Pork Medallions with Cider Sauce

Pork tenderloin cut into cute medallions is a super quick and tasty family dinner every time.  The combination of pork and apples is age-old; however, we’ve taken this pork to the next level with a truly unique cider sauce.

Low fat and tender

Pork tenderloin is one of the healthiest cuts of meat, lean and low in fat.  Sliced into medallions and accompanied by a delicious apple-flavoured cider sauce, this luscious meal is a winner.  

If you’re looking for a meal that is both low in fat and not devoid of flavour and enjoyment, this pork dish is the ticket. The perfect way to enjoy a tasty, guilt-free and flavourful meal ready in minutes.

The versatility of pork

Change up this recipe to suit yourself and your family’s budget.  Pork chops or pork mince as meatballs would also be super tasty paired with this delicious sauce. 

To use with pork meatballs, simply brown your meatballs, put them in an oven-proof dish. Make the cider sauce as per below, and don’t let it thicken quite as much in the pan. Instead, add it to the oven dish with the meatballs to finish the cooking process. The sauce will thicken in the oven and you can enjoy this dish with a variety of your favourite veggies and rice or potatoes.

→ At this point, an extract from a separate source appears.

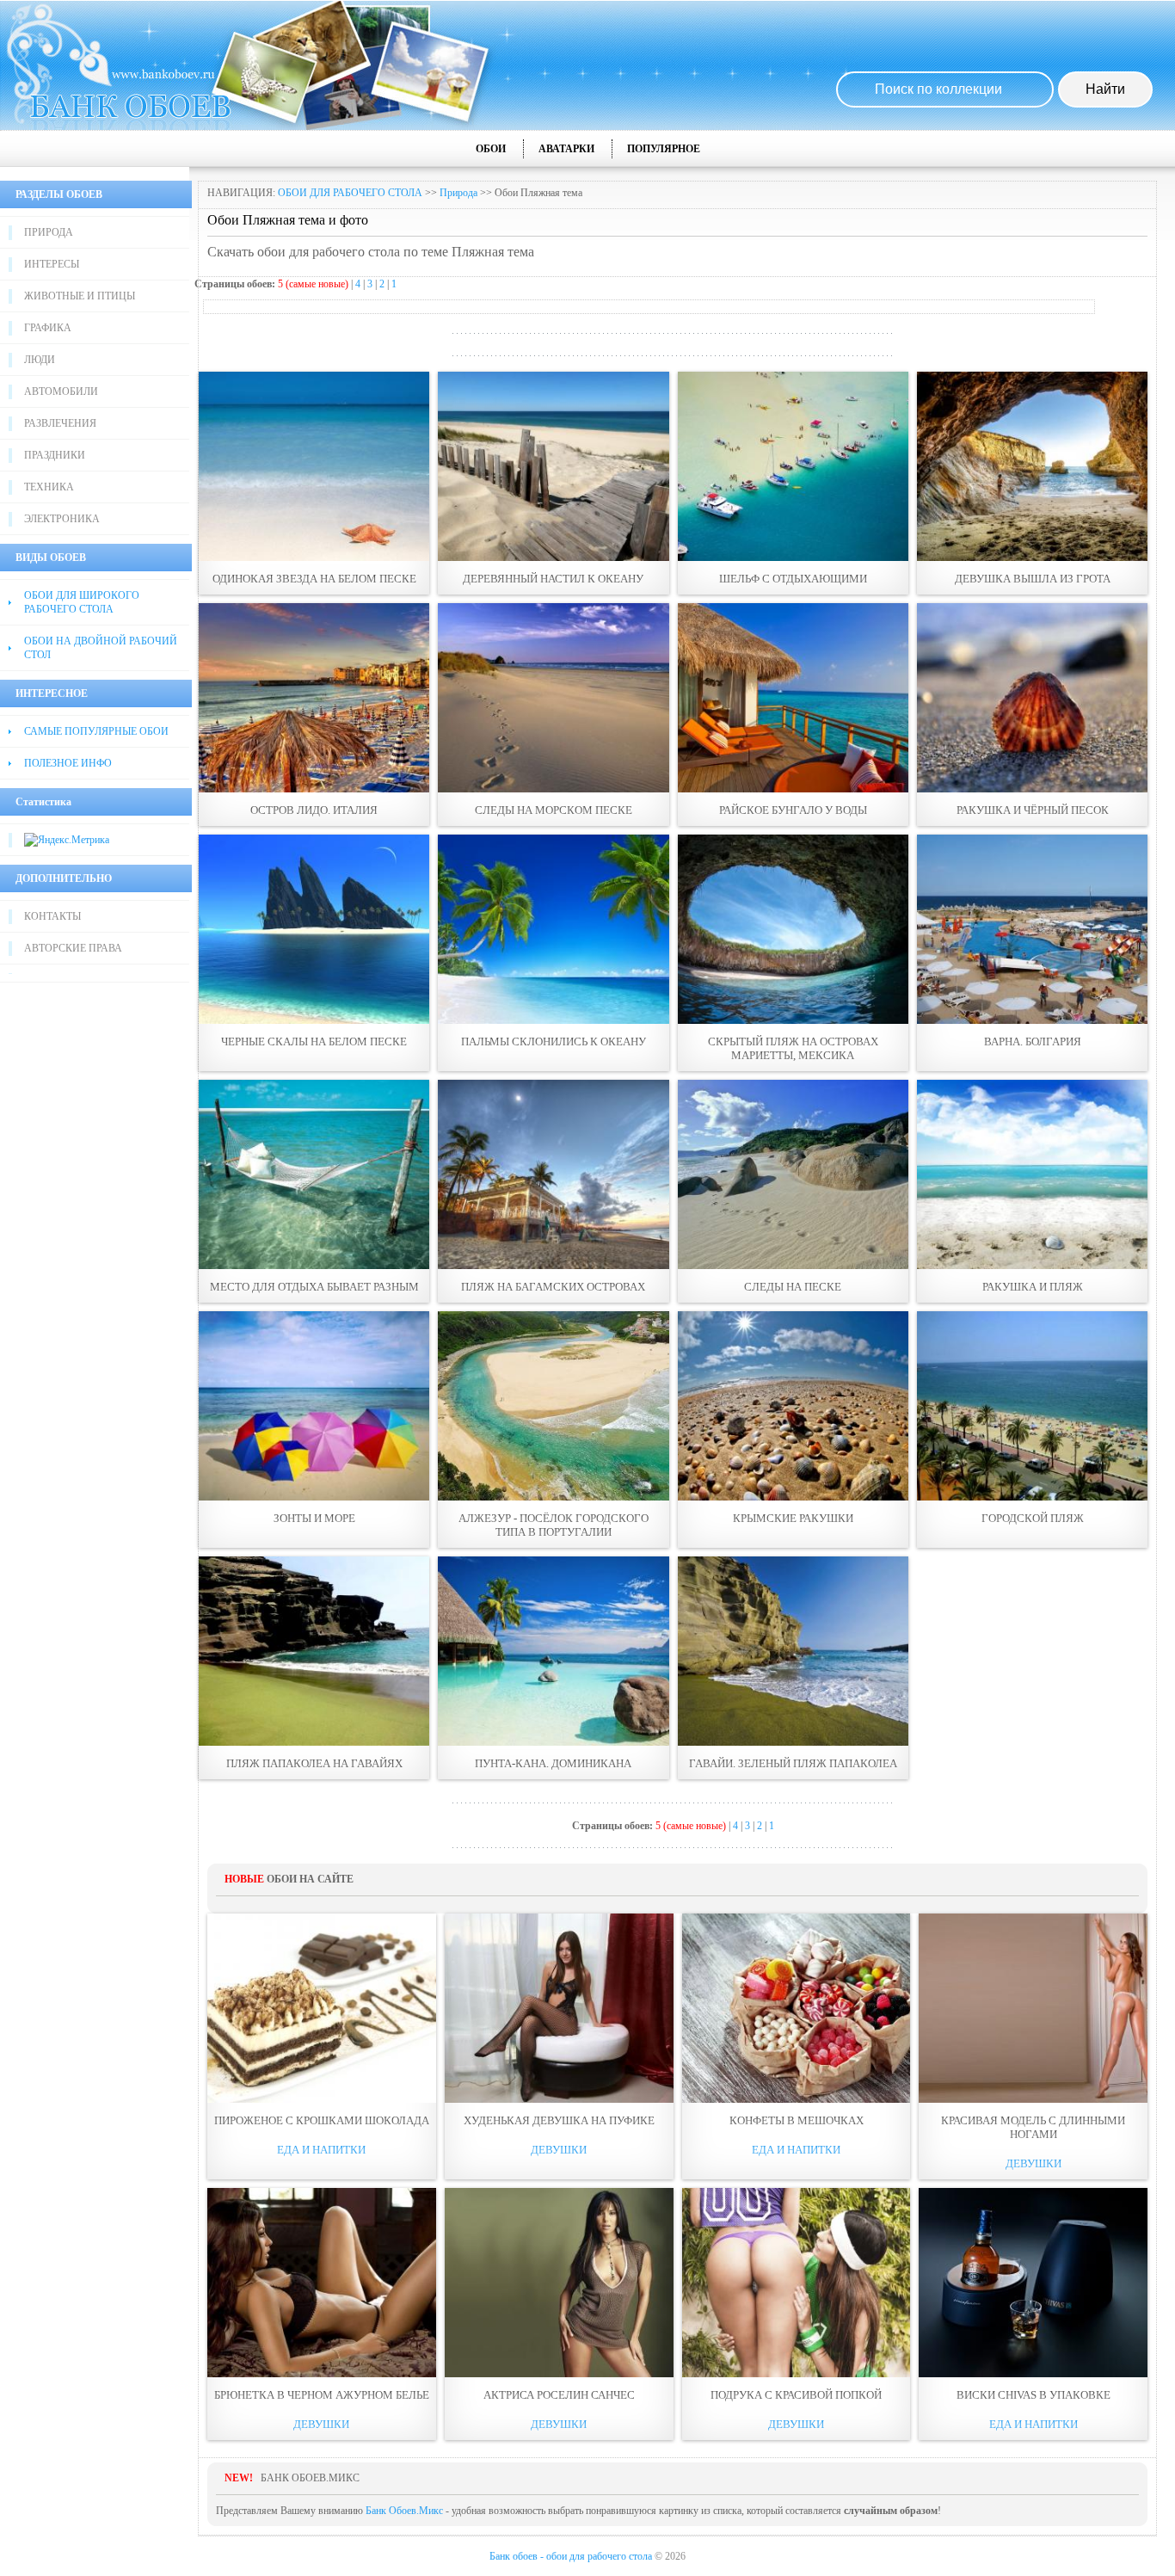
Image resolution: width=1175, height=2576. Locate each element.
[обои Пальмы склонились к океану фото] (553, 929)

Pork Medallions with Cider Sauce

Course: DinnerCuisine: French


Prep time


Cooking time



Serve these delectable pork medallions with cider sauce and vegetables of your choice.  

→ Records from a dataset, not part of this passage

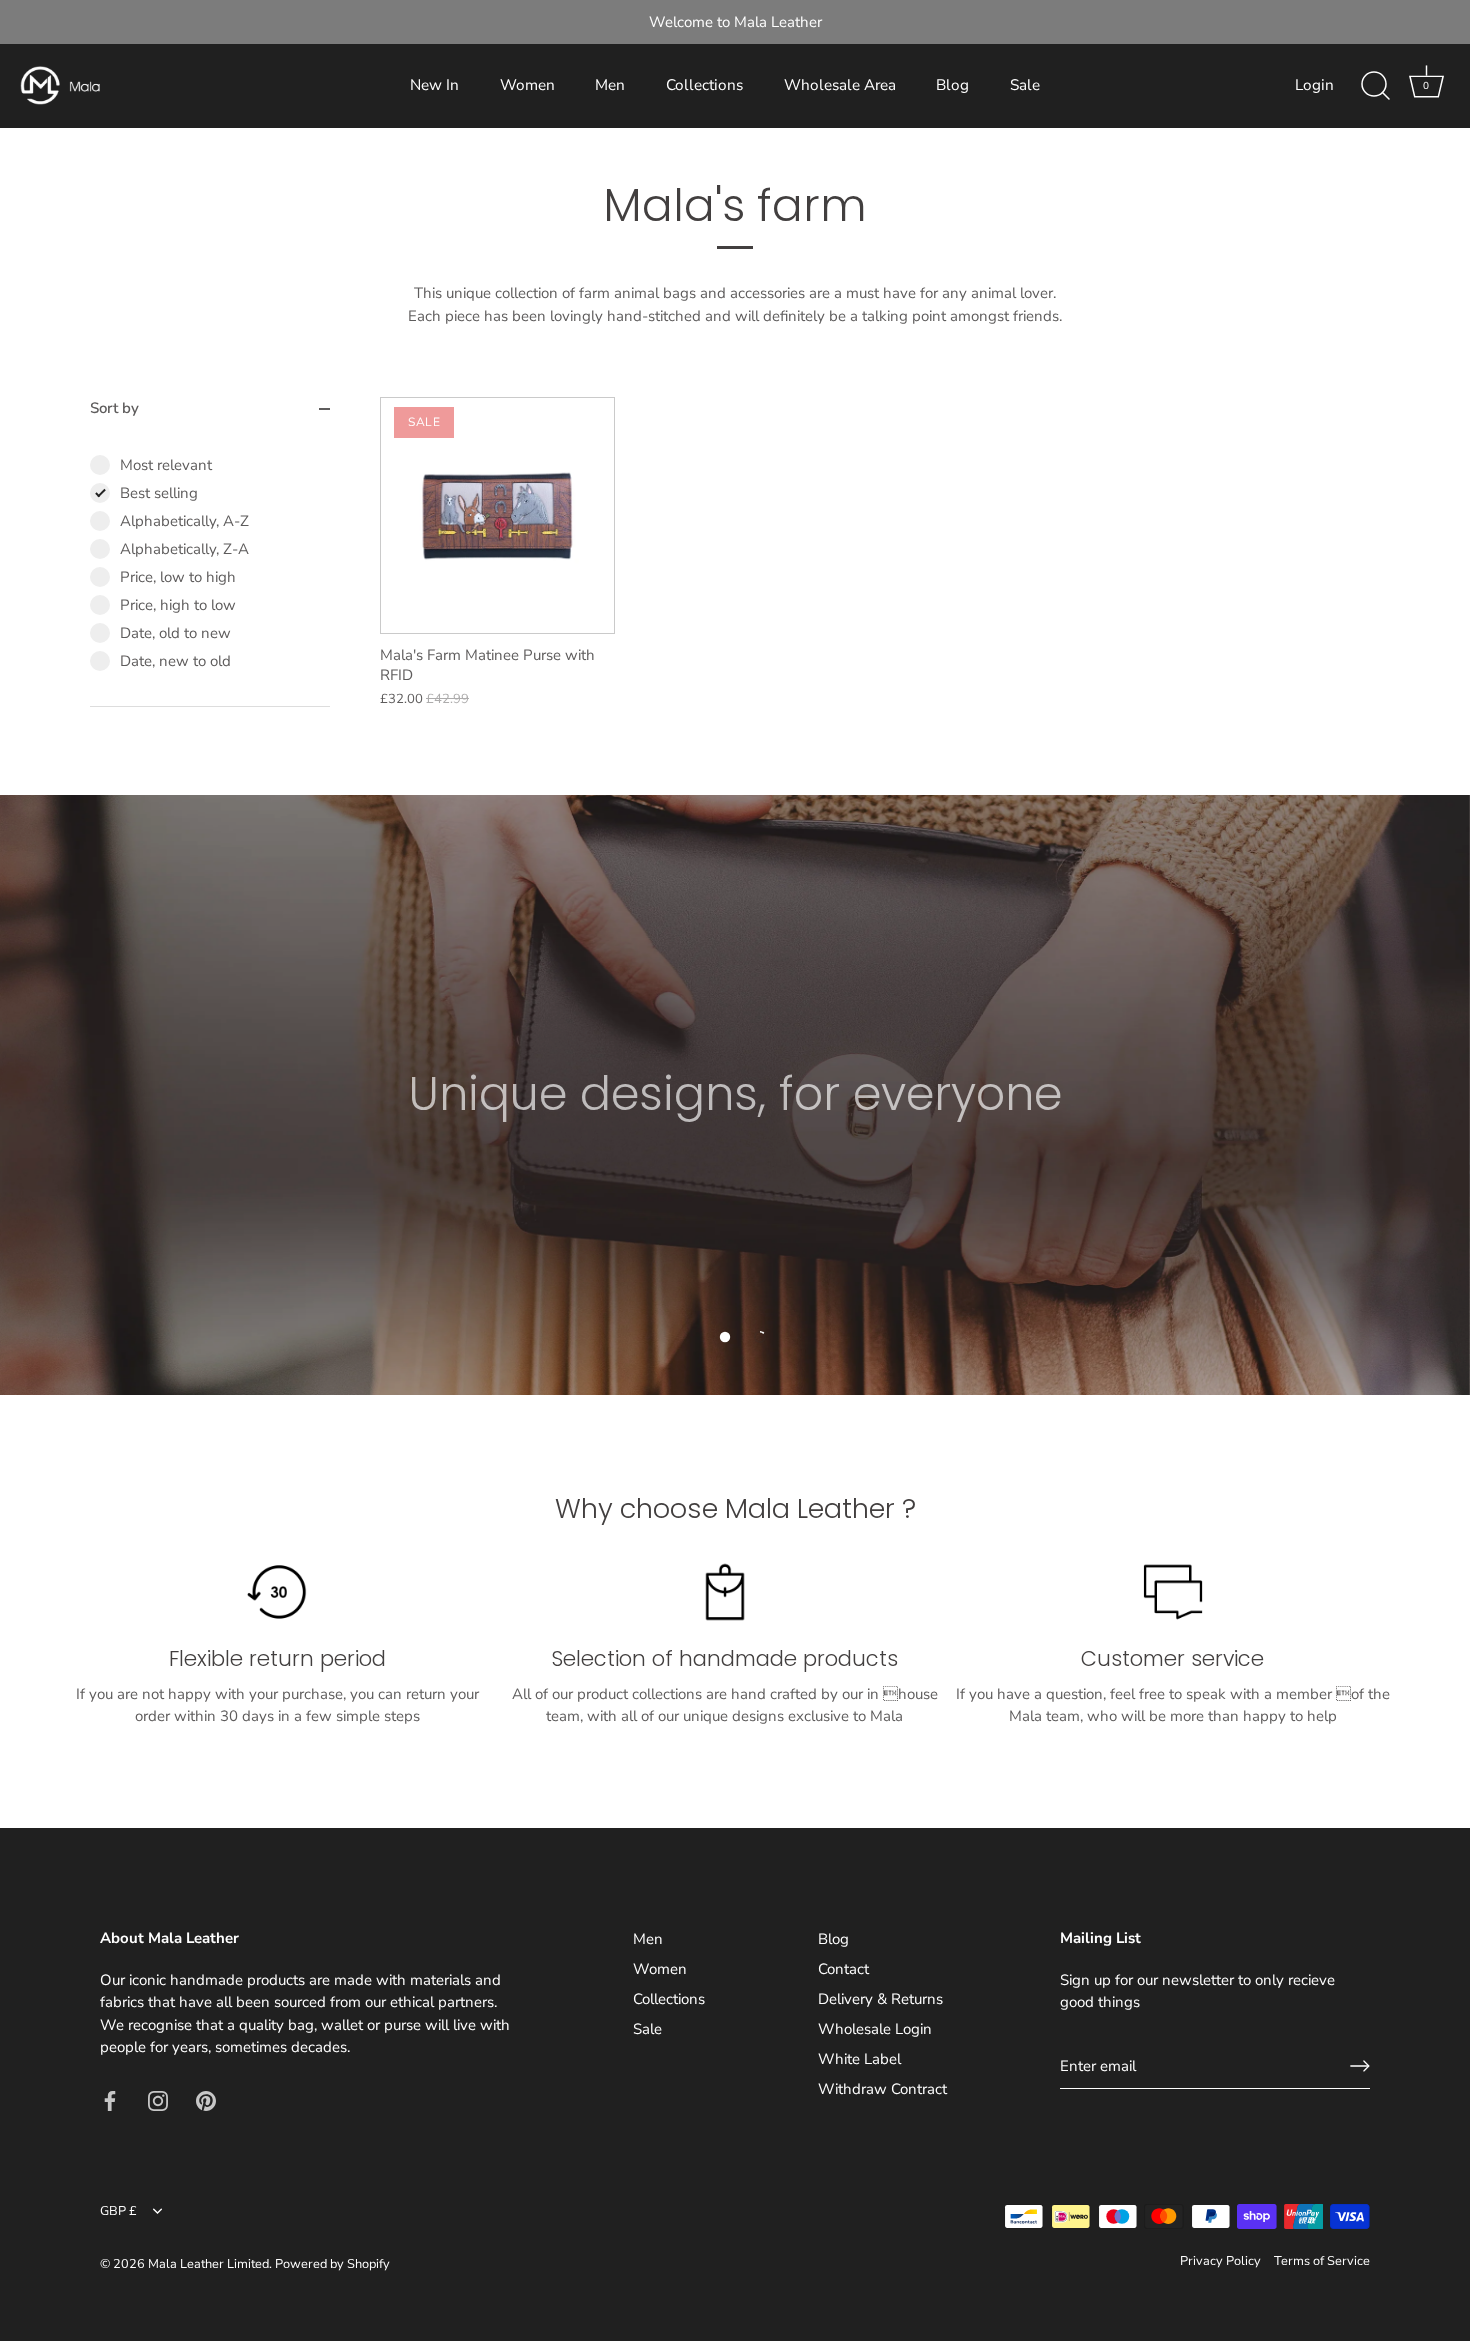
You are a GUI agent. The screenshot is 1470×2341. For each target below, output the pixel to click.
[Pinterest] (206, 2100)
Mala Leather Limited (208, 2264)
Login (1314, 85)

  • 1 tablespoon vegetable oil

  • 750 grams of pork tenderloin

  • Freshly ground black pepper

  • 1 tablespoon unsalted butter

  • 1 cup minced onions

  • 1 tablespoon chopped fresh garlic

  • 1 ½ cups apple cider

  • ½ cup chicken broth

  • 1 sprig of fresh sage (or 1 teaspoon dried)

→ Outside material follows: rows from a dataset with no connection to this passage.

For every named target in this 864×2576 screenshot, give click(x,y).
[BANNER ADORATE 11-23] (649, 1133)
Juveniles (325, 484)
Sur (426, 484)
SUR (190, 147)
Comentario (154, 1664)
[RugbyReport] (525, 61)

  • 1 tablespoon cornflour

  • 1 tablespoon cider vinegar

  • 1 tablespoon minced fresh sage

  • ½ teaspoon each of salt and black pepper


  • Slice the pork tenderloin into eight evenly-sized medallions and season with salt and pepper.
  • In a large pan, heat the oil to medium/high and sear the medallions on each side until browned.
  • Transfer the pork medallions from the pan to a plate and cover loosely with tin foil to keep warm.
  • In the same pan, melt butter over medium heat and cook the onions until softened (about 5 minutes), then add the garlic and cook a further one minute.
  • Pour in the cider and the broth scraping up the brown bits to incorporate.
  • Add the fresh sprig of sage and bring the sauce to a boil. Continue to boil until the sauce is reduced by half and reduced by half.
  • In a small bowl, whisk the cornflour and vinegar until smooth and add to boiling sauce, constantly whisking to avoid lumps. Continue cooking until thickened.
  • For a smooth sauce, strain through a sieve, adding the minced sage and seasoning with salt and pepper to taste.
  • Return the pork medallions to the pan for a minute or two.


  • Serve with sautéed green beans and mashed potatoes to complement this tasty yet straightforward dish perfectly.